Let’s run the numbers.

Million

IT will need a full scrum team to build/test/maintain a decent reseller portal and its infrastructure. Maybe two full teams. Forever. That means we’re spending $1M-$2M/year on this project. Forever.

Commercial software companies price their products for a competitive mass market, so no one customer bears the full development cost. (You can’t build your own small business accounting solution for $30/month, but Xero can rent it to you at that price.) Vendors amortize a much larger development team across hundreds of thousands of users. This includes tons of iceberg work: support; user-centered design; testing new browser versions; security audits; cloud backup and availability; language support; international privacy standards. And they are forever chasing (or being chased by) the next market-relevant feature.

So imagine a different opening conversation with between a Business Unit VP, CFO and CIO: “We could license a commercial partner portal for $15k/year, but it won’t let us custom-assign some selected resellers into our vulnerability data sharing program. Or, we could build exactly the portal we need for $1M+/year.”  I’d expect to hear some new options:

  • “Gee. We only have a handful of partners in both categories. Let’s just assign them two separate logins, and they can decide which half of the system they want to use. Probably different users at their end, anyway.”
  • “I bet other buyers have needed similar kinds of special categories. Let’s offer $75k to the vendor who’s willing to pull this feature forward off their roadmap.”
  • “Most good SaaS products include APIs for custom functions. Can we write our own partner lookup and plug that back into a supported product? Probably save us 90% of the cost to build the rest of the solution.”

Faced with a realistic assessment of costs, timelines, risks and the need for a strategic IT focus, I’d expect most companies to push commercial software as their default option everywhere. Claims of uniqueness and special needs should be hard to sustain.

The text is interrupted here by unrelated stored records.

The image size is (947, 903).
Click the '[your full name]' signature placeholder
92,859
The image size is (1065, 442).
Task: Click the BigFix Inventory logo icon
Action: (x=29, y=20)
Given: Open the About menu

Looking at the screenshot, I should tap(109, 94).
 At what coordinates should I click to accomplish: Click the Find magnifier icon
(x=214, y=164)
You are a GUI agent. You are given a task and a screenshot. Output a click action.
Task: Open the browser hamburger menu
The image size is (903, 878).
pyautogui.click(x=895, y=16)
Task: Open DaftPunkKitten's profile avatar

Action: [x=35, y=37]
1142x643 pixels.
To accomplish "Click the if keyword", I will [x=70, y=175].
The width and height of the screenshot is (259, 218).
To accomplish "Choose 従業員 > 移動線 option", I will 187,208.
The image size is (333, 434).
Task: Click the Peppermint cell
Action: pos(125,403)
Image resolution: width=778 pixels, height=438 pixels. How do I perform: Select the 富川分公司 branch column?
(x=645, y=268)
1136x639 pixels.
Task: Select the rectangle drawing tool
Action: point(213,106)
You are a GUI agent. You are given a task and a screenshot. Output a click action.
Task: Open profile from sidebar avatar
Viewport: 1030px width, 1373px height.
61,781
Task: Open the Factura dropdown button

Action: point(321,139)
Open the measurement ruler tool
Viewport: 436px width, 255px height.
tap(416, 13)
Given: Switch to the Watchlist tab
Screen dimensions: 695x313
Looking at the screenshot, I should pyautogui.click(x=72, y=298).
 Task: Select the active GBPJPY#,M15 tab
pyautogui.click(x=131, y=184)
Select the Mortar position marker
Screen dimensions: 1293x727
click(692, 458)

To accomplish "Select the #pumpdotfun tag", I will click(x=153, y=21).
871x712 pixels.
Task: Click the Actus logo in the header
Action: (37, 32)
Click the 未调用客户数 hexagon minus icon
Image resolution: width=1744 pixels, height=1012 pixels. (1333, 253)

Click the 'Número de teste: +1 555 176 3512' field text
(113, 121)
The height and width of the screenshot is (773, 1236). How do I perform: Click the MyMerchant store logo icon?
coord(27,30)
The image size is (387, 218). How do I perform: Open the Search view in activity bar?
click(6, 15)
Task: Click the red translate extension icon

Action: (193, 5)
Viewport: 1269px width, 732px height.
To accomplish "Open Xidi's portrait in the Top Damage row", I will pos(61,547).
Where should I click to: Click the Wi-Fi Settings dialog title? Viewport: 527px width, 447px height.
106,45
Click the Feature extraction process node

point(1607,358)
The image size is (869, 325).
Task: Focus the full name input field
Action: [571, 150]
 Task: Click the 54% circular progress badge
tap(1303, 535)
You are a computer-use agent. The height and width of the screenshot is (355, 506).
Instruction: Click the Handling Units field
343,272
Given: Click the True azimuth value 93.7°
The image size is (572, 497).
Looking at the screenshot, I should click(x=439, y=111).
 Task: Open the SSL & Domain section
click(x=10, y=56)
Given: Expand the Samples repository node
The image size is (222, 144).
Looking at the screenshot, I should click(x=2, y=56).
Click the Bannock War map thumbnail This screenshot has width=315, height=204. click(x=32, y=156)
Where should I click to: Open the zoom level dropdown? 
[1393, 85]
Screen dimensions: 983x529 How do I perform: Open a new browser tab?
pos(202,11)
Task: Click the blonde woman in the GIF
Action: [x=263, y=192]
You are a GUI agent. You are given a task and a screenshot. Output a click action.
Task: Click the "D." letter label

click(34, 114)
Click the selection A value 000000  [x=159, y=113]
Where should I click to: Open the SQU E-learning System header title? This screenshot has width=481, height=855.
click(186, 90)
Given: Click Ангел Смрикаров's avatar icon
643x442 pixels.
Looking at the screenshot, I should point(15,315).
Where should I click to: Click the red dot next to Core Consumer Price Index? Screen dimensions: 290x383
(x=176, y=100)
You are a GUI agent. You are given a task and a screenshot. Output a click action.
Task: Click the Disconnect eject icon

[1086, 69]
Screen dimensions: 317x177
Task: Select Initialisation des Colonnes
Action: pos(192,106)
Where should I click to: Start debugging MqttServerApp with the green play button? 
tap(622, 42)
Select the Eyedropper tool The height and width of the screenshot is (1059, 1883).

And that would free up very scarce, very valuable internal development resources for the very few ongoing projects that are core to the company’s future.  That deliver >6x economic value to the company.  That truly have to be DIY.

Sound Byte

Commercial software is almost always a huge bargain versus internally built systems, both in time and money. As technical and business leaders, we should closely inspect every request to do it ourselves. And not fall victim to the DIY illusion.